Copy the listing below in full, exactly.

▬▬▬▬▬▬▬▬▬▬

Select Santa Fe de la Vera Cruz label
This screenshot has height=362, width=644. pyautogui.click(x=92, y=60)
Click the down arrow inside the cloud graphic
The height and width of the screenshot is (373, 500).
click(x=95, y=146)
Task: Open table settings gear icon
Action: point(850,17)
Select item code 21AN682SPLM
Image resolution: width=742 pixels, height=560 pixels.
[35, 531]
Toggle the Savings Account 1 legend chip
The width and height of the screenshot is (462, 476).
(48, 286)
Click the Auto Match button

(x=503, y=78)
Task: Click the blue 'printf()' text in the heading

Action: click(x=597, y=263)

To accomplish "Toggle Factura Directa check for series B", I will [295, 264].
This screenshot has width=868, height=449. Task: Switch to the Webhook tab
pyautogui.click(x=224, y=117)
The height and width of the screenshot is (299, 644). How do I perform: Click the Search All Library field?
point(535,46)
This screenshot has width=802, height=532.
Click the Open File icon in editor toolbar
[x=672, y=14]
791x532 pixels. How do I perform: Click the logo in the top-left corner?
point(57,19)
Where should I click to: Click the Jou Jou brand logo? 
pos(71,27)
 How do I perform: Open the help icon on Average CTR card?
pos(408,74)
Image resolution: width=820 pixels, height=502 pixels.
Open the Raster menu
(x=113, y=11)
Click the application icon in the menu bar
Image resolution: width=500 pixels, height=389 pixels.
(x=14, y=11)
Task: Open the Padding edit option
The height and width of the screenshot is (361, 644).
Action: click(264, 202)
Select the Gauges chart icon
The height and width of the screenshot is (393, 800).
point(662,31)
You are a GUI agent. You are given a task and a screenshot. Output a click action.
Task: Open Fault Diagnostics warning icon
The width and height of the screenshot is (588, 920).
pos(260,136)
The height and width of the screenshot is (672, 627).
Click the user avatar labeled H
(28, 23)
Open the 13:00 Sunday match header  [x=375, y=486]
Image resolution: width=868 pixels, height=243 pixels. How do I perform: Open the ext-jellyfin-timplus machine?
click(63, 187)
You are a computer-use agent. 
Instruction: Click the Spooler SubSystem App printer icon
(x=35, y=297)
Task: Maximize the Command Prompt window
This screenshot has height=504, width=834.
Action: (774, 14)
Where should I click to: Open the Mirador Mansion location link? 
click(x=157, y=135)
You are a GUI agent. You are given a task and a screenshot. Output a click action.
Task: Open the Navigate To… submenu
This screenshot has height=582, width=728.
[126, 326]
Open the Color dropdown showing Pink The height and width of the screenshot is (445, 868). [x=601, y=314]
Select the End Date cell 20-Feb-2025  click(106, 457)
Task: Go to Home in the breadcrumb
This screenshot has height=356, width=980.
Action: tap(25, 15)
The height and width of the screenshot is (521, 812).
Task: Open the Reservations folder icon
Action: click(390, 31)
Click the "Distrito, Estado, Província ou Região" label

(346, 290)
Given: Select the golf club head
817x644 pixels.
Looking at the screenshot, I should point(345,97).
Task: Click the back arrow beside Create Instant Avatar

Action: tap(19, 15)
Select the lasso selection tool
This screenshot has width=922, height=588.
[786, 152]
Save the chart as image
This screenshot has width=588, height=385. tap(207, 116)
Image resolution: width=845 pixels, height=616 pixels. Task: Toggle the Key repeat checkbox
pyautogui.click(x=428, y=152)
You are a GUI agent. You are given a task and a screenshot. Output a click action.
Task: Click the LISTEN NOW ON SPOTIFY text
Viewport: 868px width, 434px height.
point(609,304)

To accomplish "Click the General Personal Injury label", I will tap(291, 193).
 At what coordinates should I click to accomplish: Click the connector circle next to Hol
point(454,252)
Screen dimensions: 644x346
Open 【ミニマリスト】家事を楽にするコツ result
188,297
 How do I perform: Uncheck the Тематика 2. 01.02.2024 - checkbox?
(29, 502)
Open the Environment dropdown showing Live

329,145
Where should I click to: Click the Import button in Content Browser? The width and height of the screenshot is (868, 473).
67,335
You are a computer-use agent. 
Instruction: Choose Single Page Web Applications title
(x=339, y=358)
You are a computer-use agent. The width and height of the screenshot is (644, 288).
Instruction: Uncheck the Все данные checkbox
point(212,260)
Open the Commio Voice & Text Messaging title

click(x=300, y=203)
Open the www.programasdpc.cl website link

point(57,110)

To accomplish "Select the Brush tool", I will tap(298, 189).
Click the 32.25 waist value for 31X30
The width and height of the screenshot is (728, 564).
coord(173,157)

▬▬▬▬▬▬▬▬▬▬

OUTPUT
Select Santa Fe de la Vera Cruz label
This screenshot has height=362, width=644. pyautogui.click(x=92, y=60)
Click the down arrow inside the cloud graphic
The height and width of the screenshot is (373, 500).
click(x=95, y=146)
Task: Open table settings gear icon
Action: point(850,17)
Select item code 21AN682SPLM
Image resolution: width=742 pixels, height=560 pixels.
[35, 531]
Toggle the Savings Account 1 legend chip
The width and height of the screenshot is (462, 476).
(48, 286)
Click the Auto Match button

(x=503, y=78)
Task: Click the blue 'printf()' text in the heading

Action: click(x=597, y=263)

To accomplish "Toggle Factura Directa check for series B", I will [295, 264].
This screenshot has width=868, height=449. Task: Switch to the Webhook tab
pyautogui.click(x=224, y=117)
The height and width of the screenshot is (299, 644). How do I perform: Click the Search All Library field?
point(535,46)
This screenshot has width=802, height=532.
Click the Open File icon in editor toolbar
[x=672, y=14]
791x532 pixels. How do I perform: Click the logo in the top-left corner?
point(57,19)
Where should I click to: Click the Jou Jou brand logo? 
pos(71,27)
 How do I perform: Open the help icon on Average CTR card?
pos(408,74)
Image resolution: width=820 pixels, height=502 pixels.
Open the Raster menu
(x=113, y=11)
Click the application icon in the menu bar
Image resolution: width=500 pixels, height=389 pixels.
(x=14, y=11)
Task: Open the Padding edit option
The height and width of the screenshot is (361, 644).
Action: click(264, 202)
Select the Gauges chart icon
The height and width of the screenshot is (393, 800).
point(662,31)
You are a GUI agent. You are given a task and a screenshot. Output a click action.
Task: Open Fault Diagnostics warning icon
The width and height of the screenshot is (588, 920).
pos(260,136)
The height and width of the screenshot is (672, 627).
Click the user avatar labeled H
(28, 23)
Open the 13:00 Sunday match header  [x=375, y=486]
Image resolution: width=868 pixels, height=243 pixels. How do I perform: Open the ext-jellyfin-timplus machine?
click(63, 187)
You are a computer-use agent. 
Instruction: Click the Spooler SubSystem App printer icon
(x=35, y=297)
Task: Maximize the Command Prompt window
This screenshot has height=504, width=834.
Action: (774, 14)
Where should I click to: Open the Mirador Mansion location link? 
click(x=157, y=135)
You are a GUI agent. You are given a task and a screenshot. Output a click action.
Task: Open the Navigate To… submenu
This screenshot has height=582, width=728.
[126, 326]
Open the Color dropdown showing Pink The height and width of the screenshot is (445, 868). [x=601, y=314]
Select the End Date cell 20-Feb-2025  click(106, 457)
Task: Go to Home in the breadcrumb
This screenshot has height=356, width=980.
Action: tap(25, 15)
The height and width of the screenshot is (521, 812).
Task: Open the Reservations folder icon
Action: click(390, 31)
Click the "Distrito, Estado, Província ou Região" label

(346, 290)
Given: Select the golf club head
817x644 pixels.
Looking at the screenshot, I should point(345,97).
Task: Click the back arrow beside Create Instant Avatar

Action: tap(19, 15)
Select the lasso selection tool
This screenshot has width=922, height=588.
[786, 152]
Save the chart as image
This screenshot has width=588, height=385. tap(207, 116)
Image resolution: width=845 pixels, height=616 pixels. Task: Toggle the Key repeat checkbox
pyautogui.click(x=428, y=152)
You are a GUI agent. You are given a task and a screenshot. Output a click action.
Task: Click the LISTEN NOW ON SPOTIFY text
Viewport: 868px width, 434px height.
point(609,304)

To accomplish "Click the General Personal Injury label", I will tap(291, 193).
 At what coordinates should I click to accomplish: Click the connector circle next to Hol
point(454,252)
Screen dimensions: 644x346
Open 【ミニマリスト】家事を楽にするコツ result
188,297
 How do I perform: Uncheck the Тематика 2. 01.02.2024 - checkbox?
(29, 502)
Open the Environment dropdown showing Live

329,145
Where should I click to: Click the Import button in Content Browser? The width and height of the screenshot is (868, 473).
67,335
You are a computer-use agent. 
Instruction: Choose Single Page Web Applications title
(x=339, y=358)
You are a computer-use agent. The width and height of the screenshot is (644, 288).
Instruction: Uncheck the Все данные checkbox
point(212,260)
Open the Commio Voice & Text Messaging title

click(x=300, y=203)
Open the www.programasdpc.cl website link

point(57,110)

To accomplish "Select the Brush tool", I will tap(298, 189).
Click the 32.25 waist value for 31X30
The width and height of the screenshot is (728, 564).
coord(173,157)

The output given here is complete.